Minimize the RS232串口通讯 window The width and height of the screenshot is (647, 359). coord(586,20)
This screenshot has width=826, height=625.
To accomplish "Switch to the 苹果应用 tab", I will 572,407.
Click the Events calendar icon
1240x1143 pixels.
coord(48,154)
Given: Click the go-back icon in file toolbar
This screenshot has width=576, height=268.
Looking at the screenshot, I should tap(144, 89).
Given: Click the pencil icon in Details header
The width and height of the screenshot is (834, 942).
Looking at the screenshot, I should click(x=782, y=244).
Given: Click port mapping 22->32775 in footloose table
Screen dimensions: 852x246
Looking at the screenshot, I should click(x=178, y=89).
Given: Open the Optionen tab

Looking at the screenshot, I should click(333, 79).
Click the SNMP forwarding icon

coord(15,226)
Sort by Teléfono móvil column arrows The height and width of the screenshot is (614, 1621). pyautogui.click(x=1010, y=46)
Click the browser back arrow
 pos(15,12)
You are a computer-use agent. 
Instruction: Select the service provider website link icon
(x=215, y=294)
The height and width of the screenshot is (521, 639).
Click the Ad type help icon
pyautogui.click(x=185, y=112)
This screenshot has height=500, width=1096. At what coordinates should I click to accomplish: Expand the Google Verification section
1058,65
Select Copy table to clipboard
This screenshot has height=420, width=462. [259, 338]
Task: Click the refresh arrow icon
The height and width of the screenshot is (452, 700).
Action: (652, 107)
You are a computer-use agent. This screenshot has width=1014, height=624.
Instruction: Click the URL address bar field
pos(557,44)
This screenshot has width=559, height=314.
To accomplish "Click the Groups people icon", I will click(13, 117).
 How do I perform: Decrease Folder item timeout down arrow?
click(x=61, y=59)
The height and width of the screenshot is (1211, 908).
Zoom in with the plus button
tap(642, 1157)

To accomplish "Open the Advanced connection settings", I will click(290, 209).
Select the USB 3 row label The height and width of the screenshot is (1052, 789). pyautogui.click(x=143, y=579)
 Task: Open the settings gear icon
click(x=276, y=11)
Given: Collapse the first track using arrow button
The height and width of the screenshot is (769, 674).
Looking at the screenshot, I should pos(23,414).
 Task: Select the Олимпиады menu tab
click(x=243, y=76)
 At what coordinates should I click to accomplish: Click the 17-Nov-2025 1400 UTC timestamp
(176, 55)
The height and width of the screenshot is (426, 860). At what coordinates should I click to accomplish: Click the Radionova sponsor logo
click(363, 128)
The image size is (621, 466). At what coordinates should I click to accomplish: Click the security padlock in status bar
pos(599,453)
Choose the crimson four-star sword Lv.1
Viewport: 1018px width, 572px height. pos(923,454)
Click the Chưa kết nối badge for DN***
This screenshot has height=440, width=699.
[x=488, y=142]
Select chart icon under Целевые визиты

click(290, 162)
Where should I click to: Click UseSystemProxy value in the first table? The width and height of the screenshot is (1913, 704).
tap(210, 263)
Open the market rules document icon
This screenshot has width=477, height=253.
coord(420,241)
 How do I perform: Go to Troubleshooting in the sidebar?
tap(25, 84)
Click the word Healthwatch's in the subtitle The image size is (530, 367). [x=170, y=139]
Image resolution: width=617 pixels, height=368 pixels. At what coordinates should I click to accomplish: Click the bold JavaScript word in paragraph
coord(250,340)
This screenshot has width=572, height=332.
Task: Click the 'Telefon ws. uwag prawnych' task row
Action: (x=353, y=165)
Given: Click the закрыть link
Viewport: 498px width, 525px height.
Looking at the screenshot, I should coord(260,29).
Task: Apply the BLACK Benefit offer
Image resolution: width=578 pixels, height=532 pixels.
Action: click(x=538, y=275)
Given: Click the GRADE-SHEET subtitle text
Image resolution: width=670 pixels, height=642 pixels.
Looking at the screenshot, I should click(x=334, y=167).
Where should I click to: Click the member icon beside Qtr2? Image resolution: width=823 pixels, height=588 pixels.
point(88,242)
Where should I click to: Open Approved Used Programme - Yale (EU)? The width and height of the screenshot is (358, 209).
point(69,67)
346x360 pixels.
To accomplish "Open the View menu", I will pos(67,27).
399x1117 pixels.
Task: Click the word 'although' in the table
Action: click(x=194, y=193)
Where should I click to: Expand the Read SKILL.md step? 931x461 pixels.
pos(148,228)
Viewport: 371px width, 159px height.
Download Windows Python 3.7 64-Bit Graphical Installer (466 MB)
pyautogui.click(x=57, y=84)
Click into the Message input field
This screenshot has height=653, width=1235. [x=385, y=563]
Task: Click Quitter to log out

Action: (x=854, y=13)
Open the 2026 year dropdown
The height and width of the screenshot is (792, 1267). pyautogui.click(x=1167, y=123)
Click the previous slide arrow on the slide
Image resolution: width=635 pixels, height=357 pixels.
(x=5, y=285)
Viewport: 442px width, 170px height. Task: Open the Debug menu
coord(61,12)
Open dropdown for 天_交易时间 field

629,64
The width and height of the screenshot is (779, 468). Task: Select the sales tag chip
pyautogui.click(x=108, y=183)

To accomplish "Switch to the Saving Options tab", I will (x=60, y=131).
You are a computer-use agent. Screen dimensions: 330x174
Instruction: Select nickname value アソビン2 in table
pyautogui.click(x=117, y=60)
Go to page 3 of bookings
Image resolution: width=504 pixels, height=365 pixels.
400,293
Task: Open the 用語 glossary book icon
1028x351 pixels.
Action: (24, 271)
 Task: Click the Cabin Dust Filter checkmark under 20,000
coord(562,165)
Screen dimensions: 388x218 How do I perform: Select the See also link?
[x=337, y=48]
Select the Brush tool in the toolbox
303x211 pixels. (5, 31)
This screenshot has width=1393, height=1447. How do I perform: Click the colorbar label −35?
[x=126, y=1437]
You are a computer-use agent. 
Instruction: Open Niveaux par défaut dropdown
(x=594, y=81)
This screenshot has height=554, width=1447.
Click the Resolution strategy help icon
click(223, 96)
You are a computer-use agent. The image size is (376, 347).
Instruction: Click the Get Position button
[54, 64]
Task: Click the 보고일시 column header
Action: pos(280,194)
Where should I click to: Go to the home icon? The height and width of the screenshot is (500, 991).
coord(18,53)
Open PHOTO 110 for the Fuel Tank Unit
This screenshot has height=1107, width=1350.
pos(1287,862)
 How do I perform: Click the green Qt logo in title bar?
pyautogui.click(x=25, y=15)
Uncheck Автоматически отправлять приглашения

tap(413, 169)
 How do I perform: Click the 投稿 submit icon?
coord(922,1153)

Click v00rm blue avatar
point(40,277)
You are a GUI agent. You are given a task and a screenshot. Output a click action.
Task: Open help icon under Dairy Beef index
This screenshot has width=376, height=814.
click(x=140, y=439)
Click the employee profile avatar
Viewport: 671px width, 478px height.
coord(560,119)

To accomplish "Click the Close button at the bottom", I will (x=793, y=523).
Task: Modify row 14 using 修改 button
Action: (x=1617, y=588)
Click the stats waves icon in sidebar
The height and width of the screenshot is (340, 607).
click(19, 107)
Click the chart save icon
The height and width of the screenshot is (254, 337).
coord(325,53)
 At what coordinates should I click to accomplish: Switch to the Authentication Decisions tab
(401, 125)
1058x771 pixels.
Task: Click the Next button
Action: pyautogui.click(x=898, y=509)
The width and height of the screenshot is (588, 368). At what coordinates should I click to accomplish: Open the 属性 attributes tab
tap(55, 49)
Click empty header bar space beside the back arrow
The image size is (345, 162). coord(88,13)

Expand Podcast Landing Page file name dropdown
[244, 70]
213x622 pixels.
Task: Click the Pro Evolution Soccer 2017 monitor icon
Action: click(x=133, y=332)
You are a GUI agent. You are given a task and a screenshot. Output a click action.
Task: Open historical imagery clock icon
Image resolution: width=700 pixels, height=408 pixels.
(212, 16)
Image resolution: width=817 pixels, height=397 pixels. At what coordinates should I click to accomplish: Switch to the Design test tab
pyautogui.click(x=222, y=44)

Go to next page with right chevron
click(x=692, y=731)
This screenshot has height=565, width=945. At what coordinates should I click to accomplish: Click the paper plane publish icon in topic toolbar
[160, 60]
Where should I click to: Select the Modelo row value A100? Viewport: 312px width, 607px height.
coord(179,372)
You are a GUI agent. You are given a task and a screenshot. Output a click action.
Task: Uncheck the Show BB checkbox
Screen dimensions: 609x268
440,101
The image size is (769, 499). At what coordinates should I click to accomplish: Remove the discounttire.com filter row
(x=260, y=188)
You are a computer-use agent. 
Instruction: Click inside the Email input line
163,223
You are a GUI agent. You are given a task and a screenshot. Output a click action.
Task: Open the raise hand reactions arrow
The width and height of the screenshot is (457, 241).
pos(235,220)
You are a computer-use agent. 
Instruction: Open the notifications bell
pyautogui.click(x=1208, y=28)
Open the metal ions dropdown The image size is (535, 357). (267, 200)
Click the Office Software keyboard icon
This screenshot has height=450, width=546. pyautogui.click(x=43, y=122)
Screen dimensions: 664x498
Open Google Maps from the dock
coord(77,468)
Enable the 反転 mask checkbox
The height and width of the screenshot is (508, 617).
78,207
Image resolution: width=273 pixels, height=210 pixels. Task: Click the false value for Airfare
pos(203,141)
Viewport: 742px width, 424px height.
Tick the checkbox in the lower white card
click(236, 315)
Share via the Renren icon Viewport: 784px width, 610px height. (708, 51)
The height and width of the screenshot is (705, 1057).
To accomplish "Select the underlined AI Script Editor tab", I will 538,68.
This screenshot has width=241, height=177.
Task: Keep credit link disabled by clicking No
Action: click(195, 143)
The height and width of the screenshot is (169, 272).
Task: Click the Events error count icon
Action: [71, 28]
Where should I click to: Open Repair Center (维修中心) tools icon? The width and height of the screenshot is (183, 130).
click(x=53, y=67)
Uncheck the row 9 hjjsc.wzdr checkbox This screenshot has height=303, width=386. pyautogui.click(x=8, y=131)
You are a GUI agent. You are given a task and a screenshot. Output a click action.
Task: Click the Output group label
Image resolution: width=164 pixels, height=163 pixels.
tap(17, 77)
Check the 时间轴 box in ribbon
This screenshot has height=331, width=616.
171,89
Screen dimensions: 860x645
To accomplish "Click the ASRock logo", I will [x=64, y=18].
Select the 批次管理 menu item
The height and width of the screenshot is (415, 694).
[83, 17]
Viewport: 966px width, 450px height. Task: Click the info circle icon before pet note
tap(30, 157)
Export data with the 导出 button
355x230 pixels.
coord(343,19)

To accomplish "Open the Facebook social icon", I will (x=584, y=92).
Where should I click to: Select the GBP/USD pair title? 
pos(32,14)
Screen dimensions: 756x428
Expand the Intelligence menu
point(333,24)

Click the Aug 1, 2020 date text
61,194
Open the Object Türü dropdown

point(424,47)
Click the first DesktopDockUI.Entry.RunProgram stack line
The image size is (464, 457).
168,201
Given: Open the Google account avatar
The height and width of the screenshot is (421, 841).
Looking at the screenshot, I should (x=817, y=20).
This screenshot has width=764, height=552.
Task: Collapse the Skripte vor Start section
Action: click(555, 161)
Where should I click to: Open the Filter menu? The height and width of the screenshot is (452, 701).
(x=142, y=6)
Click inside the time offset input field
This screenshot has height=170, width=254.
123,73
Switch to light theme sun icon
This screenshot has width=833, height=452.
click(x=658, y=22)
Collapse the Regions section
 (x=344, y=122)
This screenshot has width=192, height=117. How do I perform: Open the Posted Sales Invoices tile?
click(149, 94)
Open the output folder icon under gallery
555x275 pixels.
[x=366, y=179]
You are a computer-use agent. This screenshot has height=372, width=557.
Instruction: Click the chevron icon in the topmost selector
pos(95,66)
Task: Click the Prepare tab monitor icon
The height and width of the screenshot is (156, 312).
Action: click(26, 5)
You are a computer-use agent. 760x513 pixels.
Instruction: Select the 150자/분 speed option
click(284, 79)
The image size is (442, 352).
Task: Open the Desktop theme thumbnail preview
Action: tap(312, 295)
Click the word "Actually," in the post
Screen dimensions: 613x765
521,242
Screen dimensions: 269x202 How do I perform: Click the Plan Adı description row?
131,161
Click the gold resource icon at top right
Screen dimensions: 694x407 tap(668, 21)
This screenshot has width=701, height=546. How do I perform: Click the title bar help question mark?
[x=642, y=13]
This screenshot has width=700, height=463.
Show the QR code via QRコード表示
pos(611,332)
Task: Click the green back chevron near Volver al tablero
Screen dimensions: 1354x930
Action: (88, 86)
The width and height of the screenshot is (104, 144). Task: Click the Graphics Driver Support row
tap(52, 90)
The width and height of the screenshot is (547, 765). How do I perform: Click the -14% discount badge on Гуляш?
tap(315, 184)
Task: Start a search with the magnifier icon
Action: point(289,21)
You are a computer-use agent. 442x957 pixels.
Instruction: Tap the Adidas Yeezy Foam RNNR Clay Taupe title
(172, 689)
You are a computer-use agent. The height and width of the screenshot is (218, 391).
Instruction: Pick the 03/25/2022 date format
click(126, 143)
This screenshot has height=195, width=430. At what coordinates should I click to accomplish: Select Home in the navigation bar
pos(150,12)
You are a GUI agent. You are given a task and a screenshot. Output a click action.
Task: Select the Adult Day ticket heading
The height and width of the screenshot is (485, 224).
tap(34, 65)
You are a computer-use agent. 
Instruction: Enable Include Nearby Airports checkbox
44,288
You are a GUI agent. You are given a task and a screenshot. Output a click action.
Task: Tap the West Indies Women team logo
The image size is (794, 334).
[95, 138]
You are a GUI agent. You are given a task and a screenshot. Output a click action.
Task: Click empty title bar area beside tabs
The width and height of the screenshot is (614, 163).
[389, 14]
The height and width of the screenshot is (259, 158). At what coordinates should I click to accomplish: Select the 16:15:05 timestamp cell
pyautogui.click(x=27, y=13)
* * *
> _TRY IT_: Take from the material every line that holds "subtitle".

> _EXERCISE ANSWER_:
Click the word Healthwatch's in the subtitle The image size is (530, 367). [x=170, y=139]
Given: Click the GRADE-SHEET subtitle text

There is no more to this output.